For the next 45 minutes, Ade’s film plays out a bit like the film Borat, with Toni turning up at the worst moments from Ines’s POV, ambushing her at work and at functions, spinning ridiculous tales of his love of cheese graters and the expense of hiring “substitute daughters”. He is not beneath resorting to fart cushion gags and hiding in wardrobes to get a few jump scares. At one point, a coke snorting session that he barges in on during one of Ines’s night’s out ends with him covering his head in grated cheese, an utterly random gesture that leaves everyone speechless. Ade keeps the takes long, sparing us nothing. Many of these antics are side-splittingly funny, but there is undeniably a dark, tantalising undercurrent to this. Even though they are related, Winfried is essentially stalking his daughter. And the psychology behind this madcap scheme is murky. Is Winfried suffering some kind of breakdown? Is this an extreme overreaction to what he sees as his daughter’s sacrifice of her dreams to the chilling world of hard-edged business? The last cry for affection from an old man not in the best of health? What makes actor Peter Simonischek’s performance so fascinating (beyond the physical commitment to looking like a freak) is how, as Toni takes over more and more screen time, we find it harder to judge if any reaction that we see on his face genuinely belongs to Winifred any more. Is that Winifred betraying hurt at his daughter’s coldness to him, or just another twitch to make Toni look more grotesque?
At three hours long, it would be a stretch to have this wince-inducing dynamic make up the entire film. But Ade flips things intriguingly in the final act by having Ines (giving as superbly complex a performance as Simonischek) start to play Toni at his own game, as if doubling down on her father’s dares. It starts with her acknowledging her father as Toni when in company. Then she takes him on a fact-finding mission to an oil pump station, introducing him as a German associate of hers (in one of the film’s many comments on gender in the workplace, Ines gets taken more seriously in business when a man is with her). In one scene, which manages to fuse utterly hilarious and outrageous comedy with genuinely felt, rising pathos, a moment of complex and indefinable emotional release between the two seems to occur when they duet Whitney Houston’s The Greatest Love of All at a diplomat’s dinner gathering, Toni on keyboard, Ines warbling away with surprising commitment. The fact that Ines is prepared to engage with Toni on his level raises all sorts of new questions about the nature of their relationship, leaving you wondering if this isn’t some long running pattern of behaviour that has become mutually reinforcing.
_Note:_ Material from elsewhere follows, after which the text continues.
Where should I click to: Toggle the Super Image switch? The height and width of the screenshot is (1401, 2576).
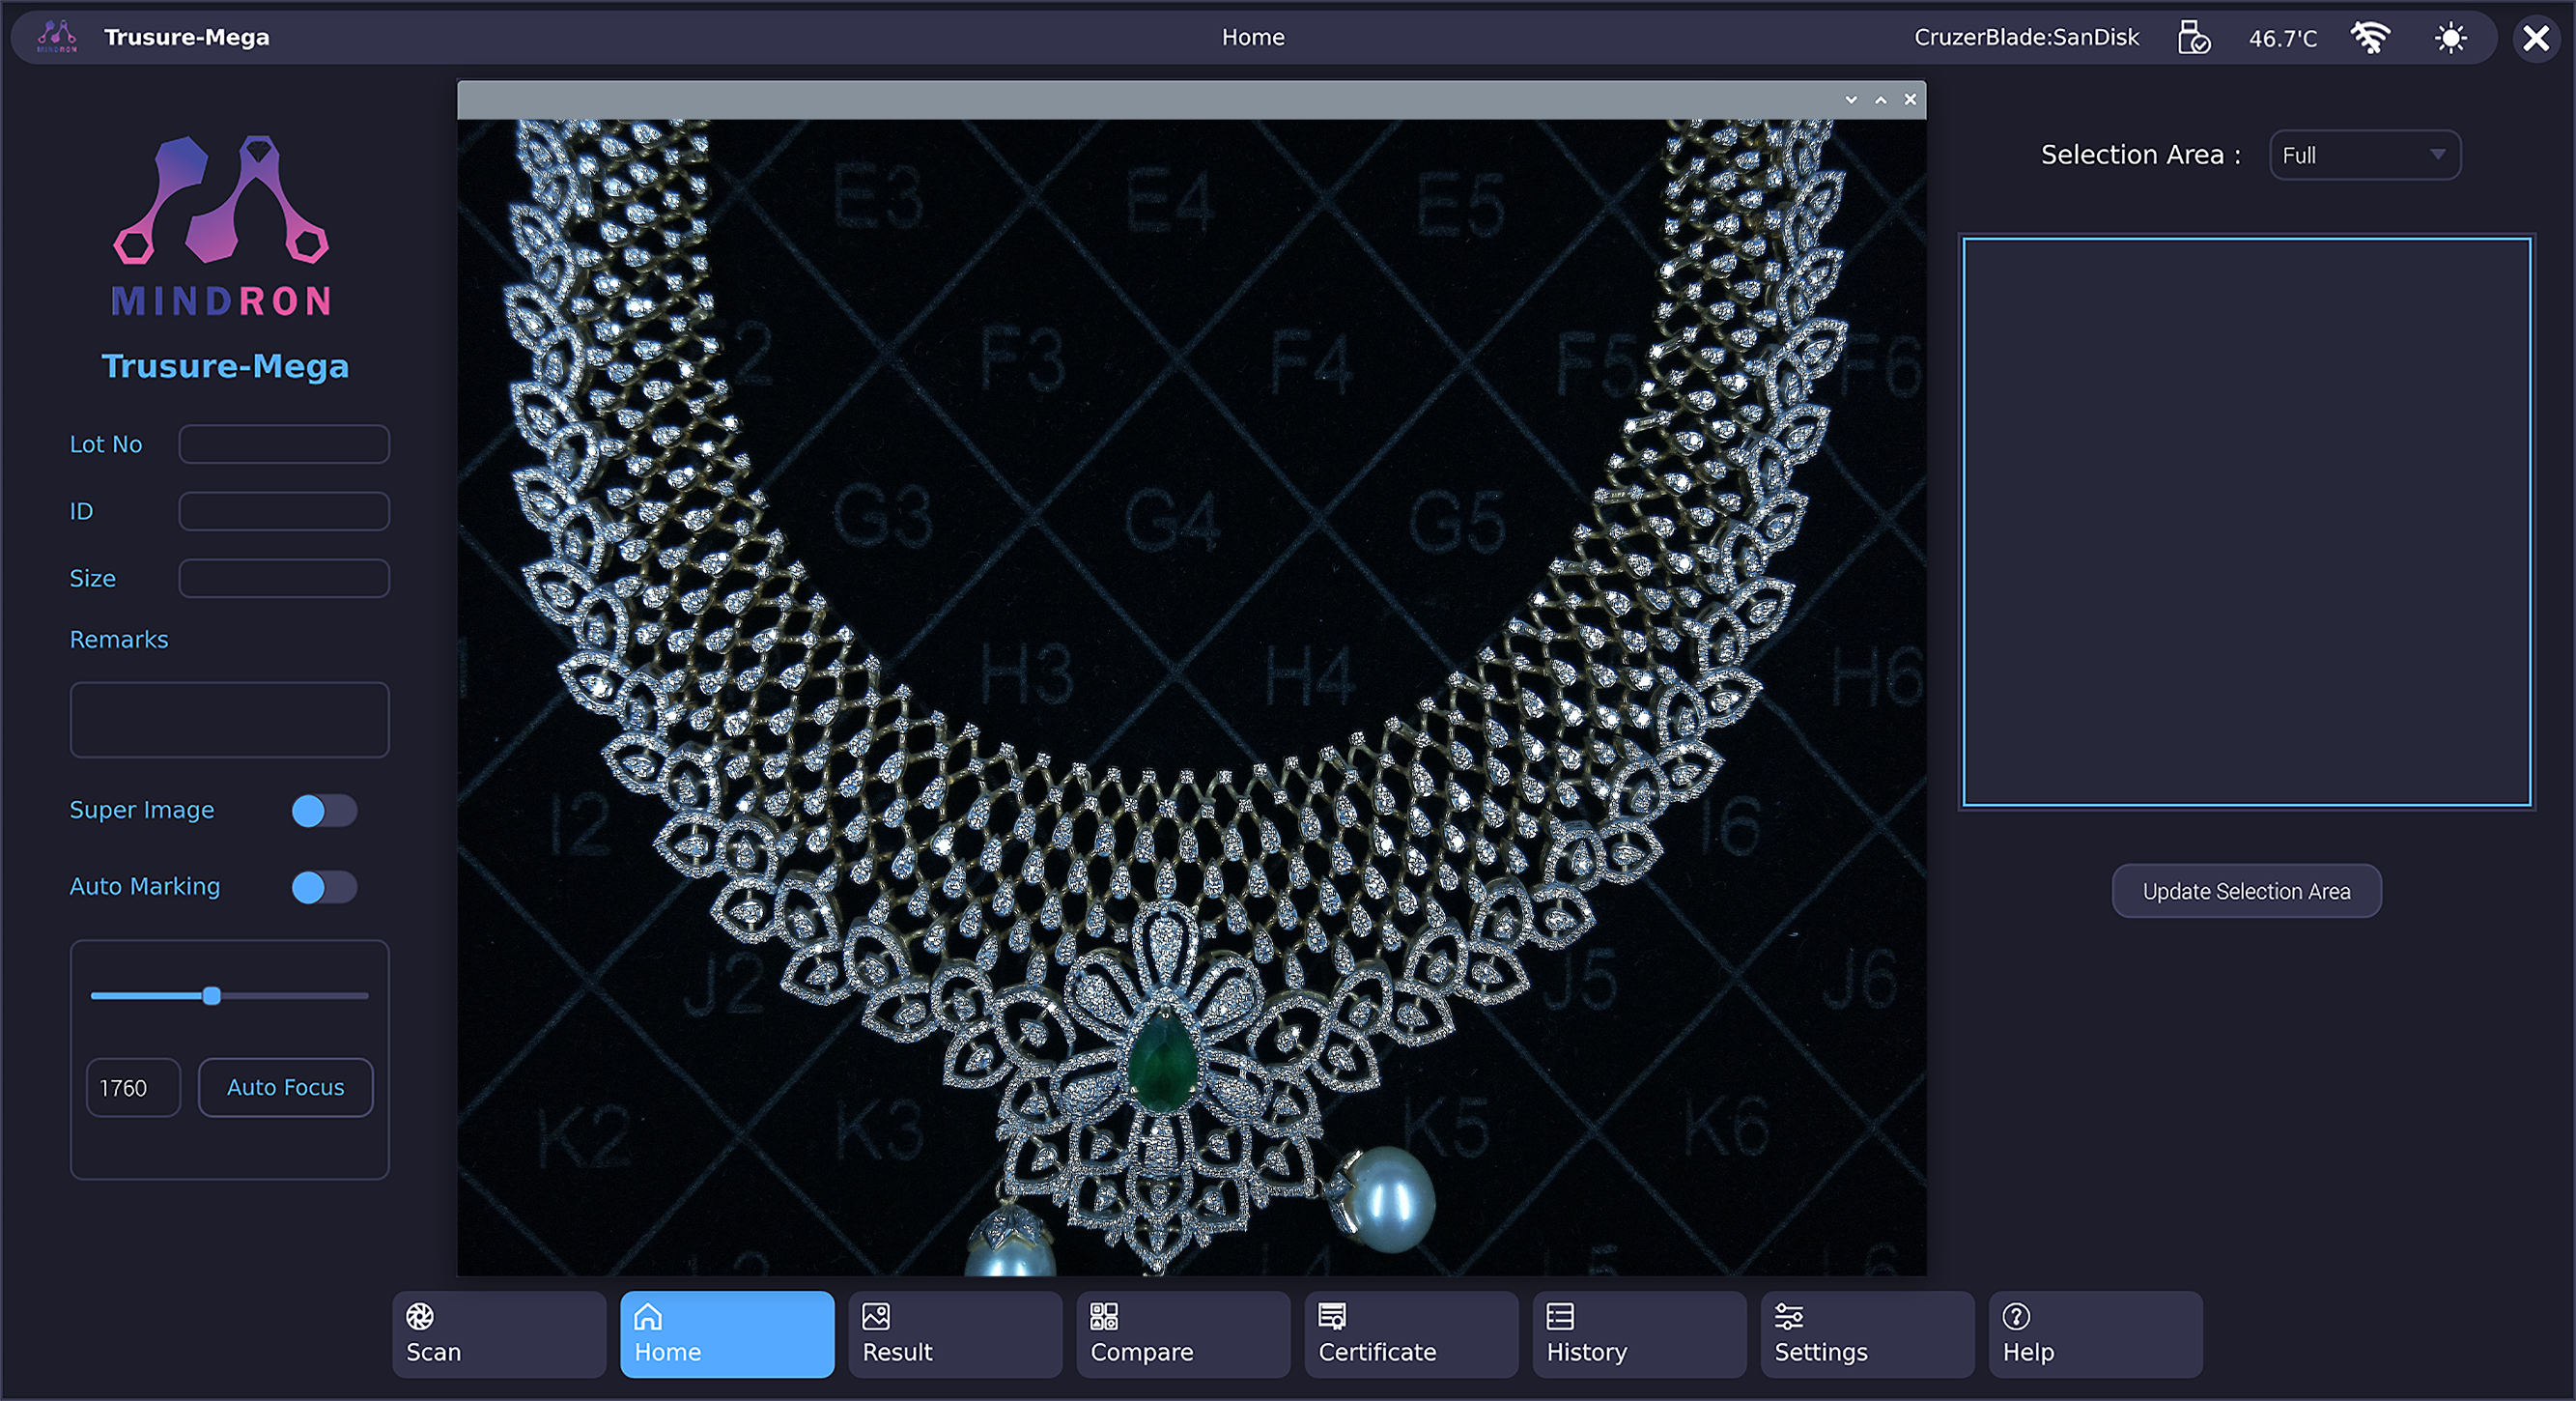pyautogui.click(x=323, y=811)
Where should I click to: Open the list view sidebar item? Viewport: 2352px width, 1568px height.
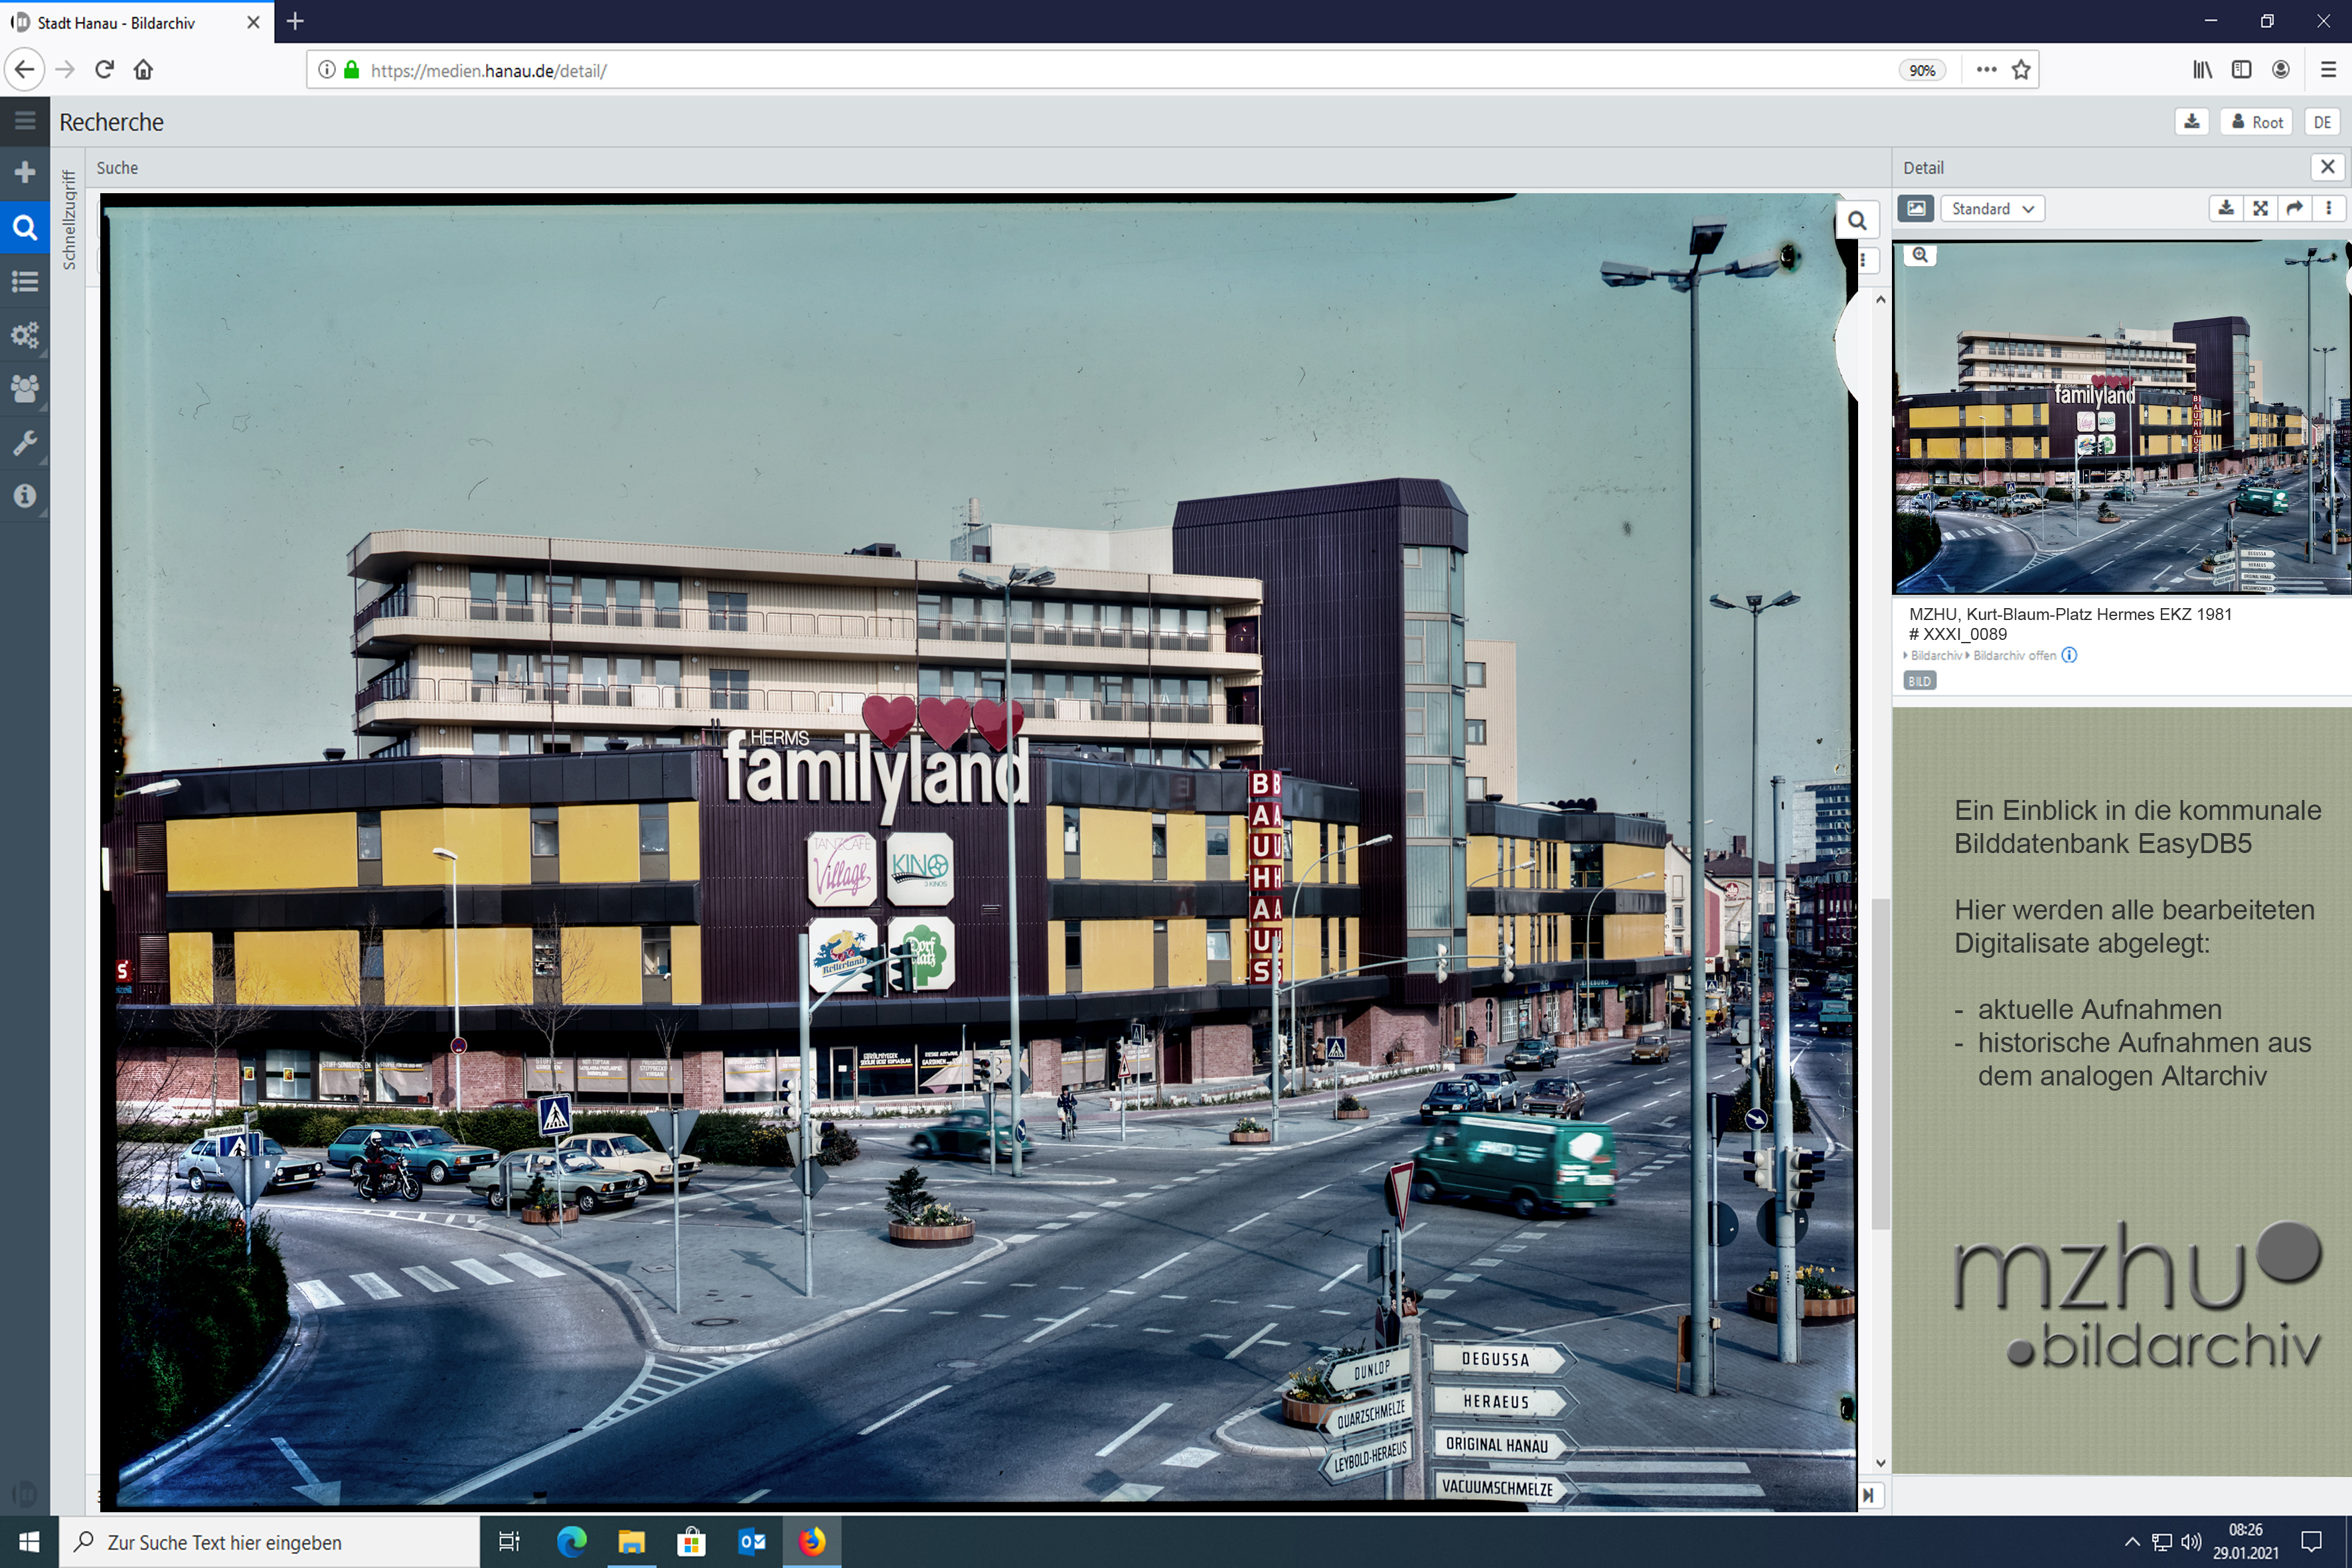tap(25, 281)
Is this Ines’s way of fighting her father, or admitting that he is right, and that she is risking her emotional health staying in a job where she faces sexism and morally dubious decisions every day? Are we seeing a unique manifestation of a shared depression? Maybe this is the only way this father and daughter couple can talk to each other at all; a complex dance of dare and pretend that is their way of showing their emotional truths. What ever it is, it helps make Toni Erdmann a truly singular piece of work.